Hey kewl...das is doch endlich mal was  

Danke danke 

CyAll Fey


----------



## Blender (12. Juli 2001)

thx ich zieh mir das jetzt ml sofort!!  :| :|


----------



## Interritor (12. Juli 2001)

Hey Pro-Newb!e

Nur das deine Ilegal sind das weisst du ja????


----------



## JU. (12. Juli 2001)

hey... das wollte ich schon immer mal haben *freu
(kann es nicht sein das es bei Fireworks 4 eine Demo davon integriert ist?)
normal kostet es ja fast 300 DM... oder? (das Eye Candy 4000)


----------



## RedZack (12. Juli 2001)

Naja, ob illegal oder nicht möchte ich hier garnicht diskutieren.
Ich will garned wissen wieviele von euch sich auch Photoshop gesaugt haben - sau täures Dind


----------



## Meister Eder (12. Juli 2001)

Hände weg von den filtern !


----------



## Jan Seifert (12. Juli 2001)

Wie schlau seid ihr alle, wie wäre es mal mit lesen!!!
Das steht auf der seite:
Planet Photoshop bietet eine Special-Edition des bekannten PlugIns Eye Candy 3 zum kostenlosen Download an. Alle 21 Filter sind voll funktionsfähig. Neben Filtern wie Chrom, Feuer und Rauch bietet die Sammlung auch eine Reihe interessanter Bevel-Filter.

Da heißt es: sofort zugreifen! Für diese Version hat man zuvor einige Scheine auf den Tisch legen müssen. Das Plug-In sollte kompatibel mit den gängigen Bildbearbeitungsprogrammen wie z.B. Adobe Photoshop, Photopaint, Painter, Corel Photopaint etc. sein.





ALSO NIX ILLEGAL!!!!!


----------



## Shiivva (12. Juli 2001)

**g* du kommst zu spät,*

denn der Beitrag um den es ging, wurde schon längst gelöscht. 
Hier hat jemand einen Warezlink gepostet. 

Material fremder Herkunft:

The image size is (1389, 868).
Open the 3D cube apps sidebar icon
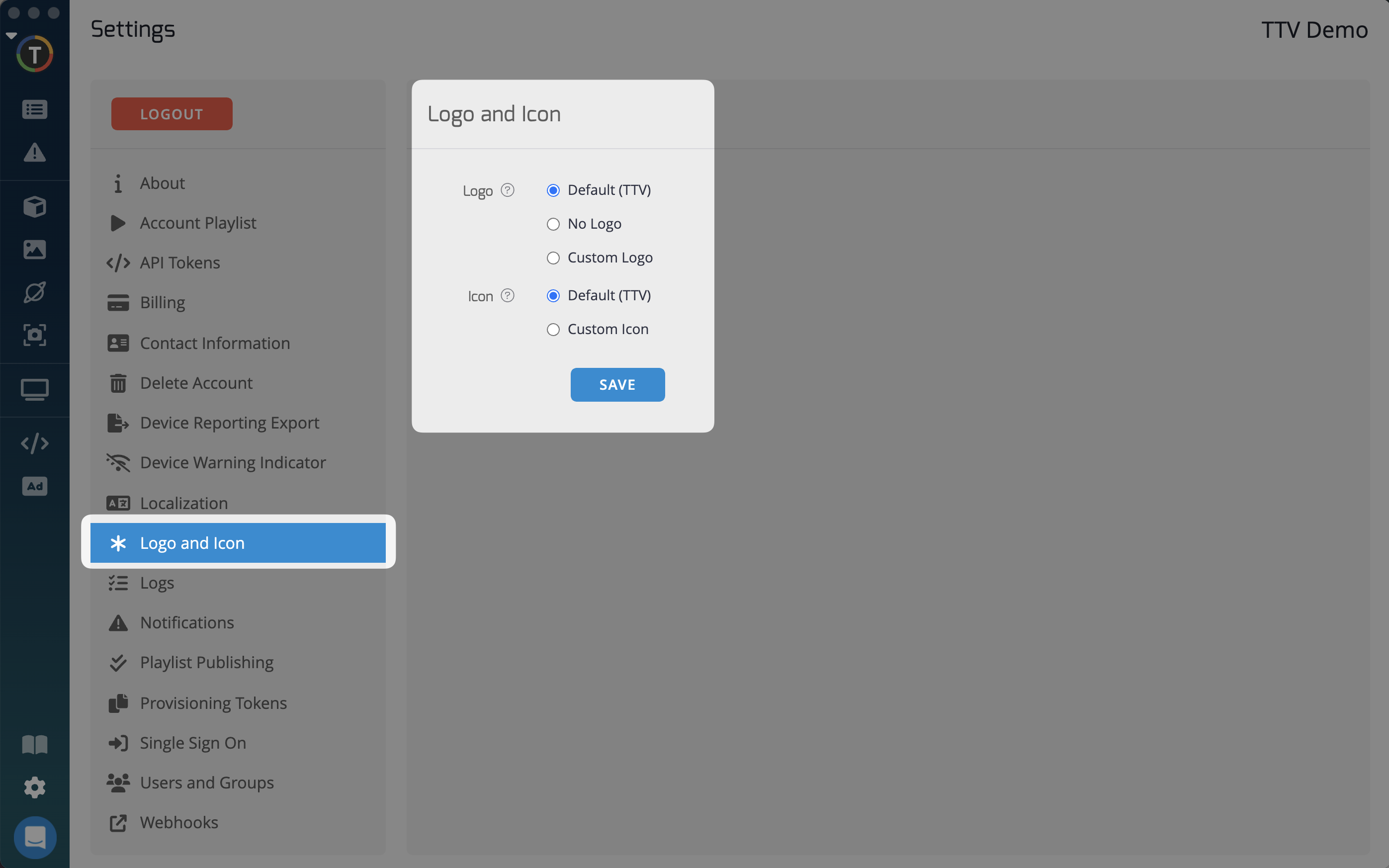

"Mein" Link ist natürlich absolut legal!!! 

Gruss, 
Shiivva


----------



## Prailer (12. Juli 2001)

*Ilegal*

Naja, sorry aber diese Filter sind zu teuer, da hab ich halt auch mal auf Warezsites hilfe gesucht, solange man die nicht für den Comerz braucht ist das ja noch nicht gleich Ilegal, sollen die Firmen die halt billiger machen dann kauf ich die auch !
:| :-- :# :-- :# :-- :# :-- :# :-- :# :-- :# :-- :# :-- :#  = :>


----------



## dPo2000 (12. Juli 2001)

*Wie aktuell seid ihr ?*

diese "Special Edition" ist schon lange draußen...wieso hattet ihr die noch nich ? *gG+ (rethorische Frage !)


----------



## .dH. (14. Juli 2001)

*Juhuu*

Supi...

Dankeschön


----------



## NeoX (15. Juli 2001)

jau danke für den link...
auch wenn er schon länger drausen ist ich kannte ihn noch nicht...
:| :| :| 

wenns noch mehr gibt immer hzer damit...
bin für alle links dankbar...

aber "natürlich" keine warez... ;-]


----------